I think people are being too hard on you.

Everyone is extrapolating the events of the movie here, but I have a couple of thoughts.

While I agree with u/Josvan135 that the purpose of the films story was to demonstrate that genetics does not equal actual success, happiness, or anything promised by the actual process of selecting genes. But I disagree that the point of the movie was solely to demonstrate this point. The characters growth along the movie also comes to terms with how his philosophy really works to demonstrate why he’s being insane, and pushing himself to the limit? And why he, despite all odds to the contrary, will go out of his way to try and live a lie.

Why?
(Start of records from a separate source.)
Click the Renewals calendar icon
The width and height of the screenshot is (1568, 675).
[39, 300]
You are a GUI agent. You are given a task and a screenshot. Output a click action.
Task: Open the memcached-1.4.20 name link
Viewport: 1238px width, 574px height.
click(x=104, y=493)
Because he doesn’t have time to think about consequences, he doesn’t plan for failure, he doesn’t see around the long corners, just the more immediate ones. He thinks quickly to get out of situations and is clever about how he subverts the system

But I believe we also should feel some type of way about his character, because while he’s still breaking the rule, his courage to still get up and try isn’t lost on me.
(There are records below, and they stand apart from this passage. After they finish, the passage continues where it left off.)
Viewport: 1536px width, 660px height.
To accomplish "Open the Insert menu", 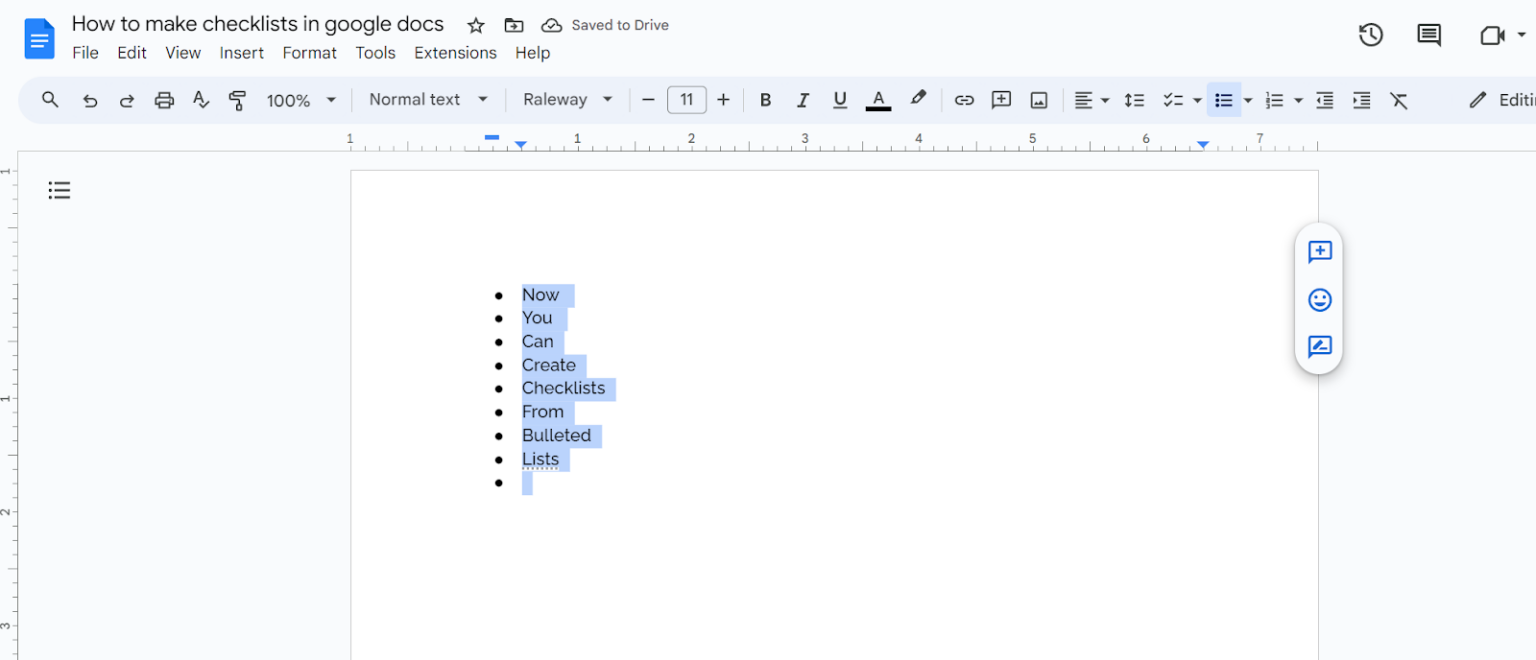I will coord(241,53).
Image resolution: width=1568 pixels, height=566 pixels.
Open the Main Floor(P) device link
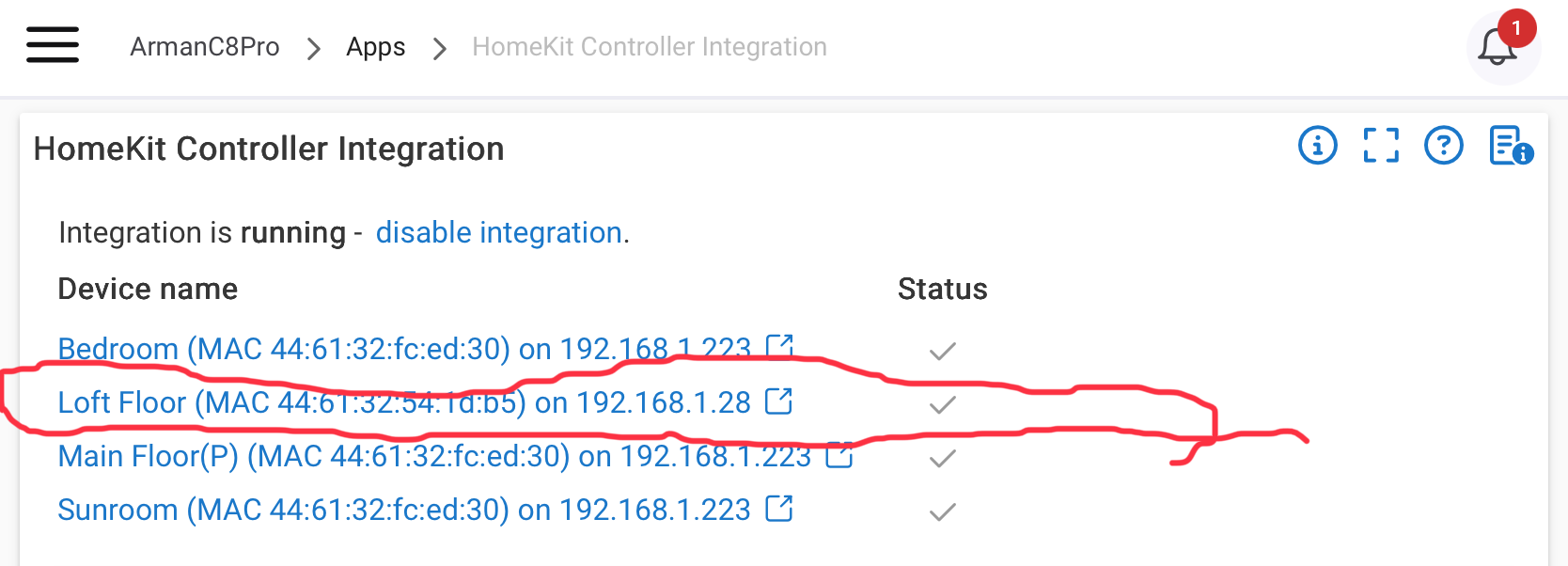433,456
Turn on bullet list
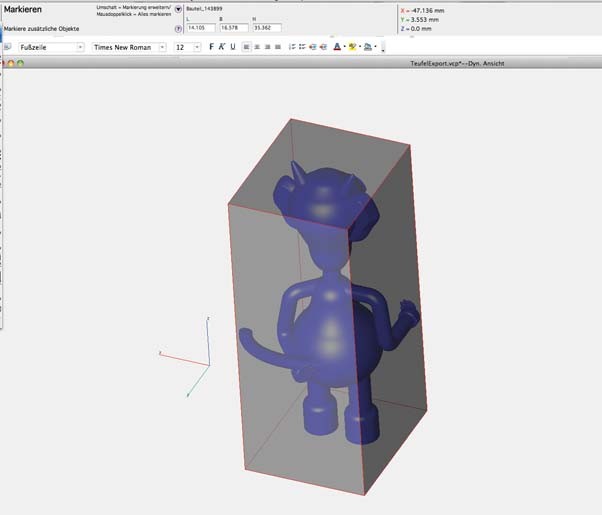The image size is (602, 515). (x=302, y=47)
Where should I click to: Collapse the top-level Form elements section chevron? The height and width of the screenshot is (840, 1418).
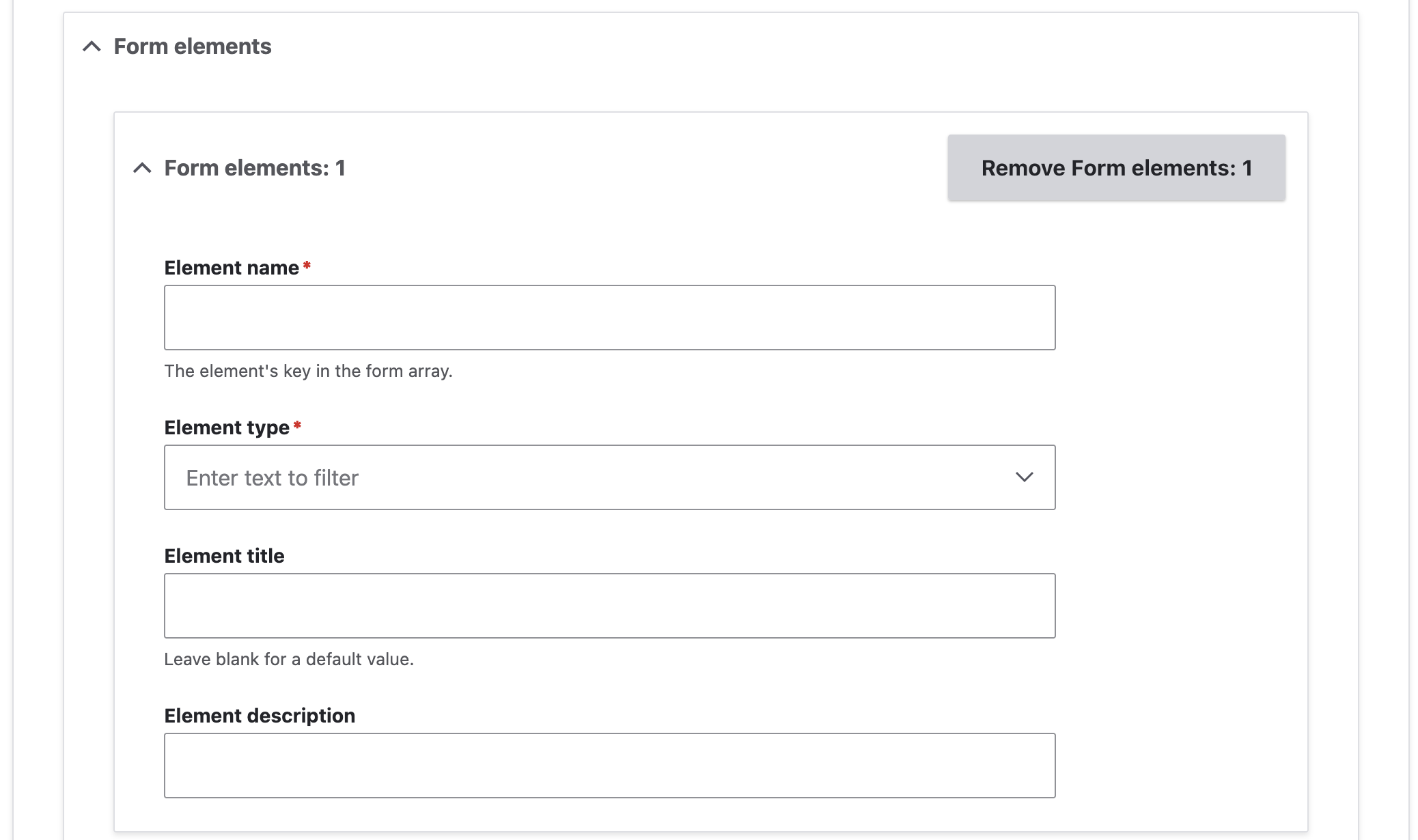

Finally, the one scene with his genetically superior brother, where they’re swimming towards the later half of the movie, and the brother gets to a certain point and said “I don’t get it!”

And the brother basically says something to the effect of “I never plan for the swim back” — This is the moment where I saw that this movie is not just about proving genetic superiority right or wrong? But the mentality of it is the driving force.

When you take the struggle out of life, when you suddenly don’t have to worry about disease, death, dismemberment……. Are you really living at that point?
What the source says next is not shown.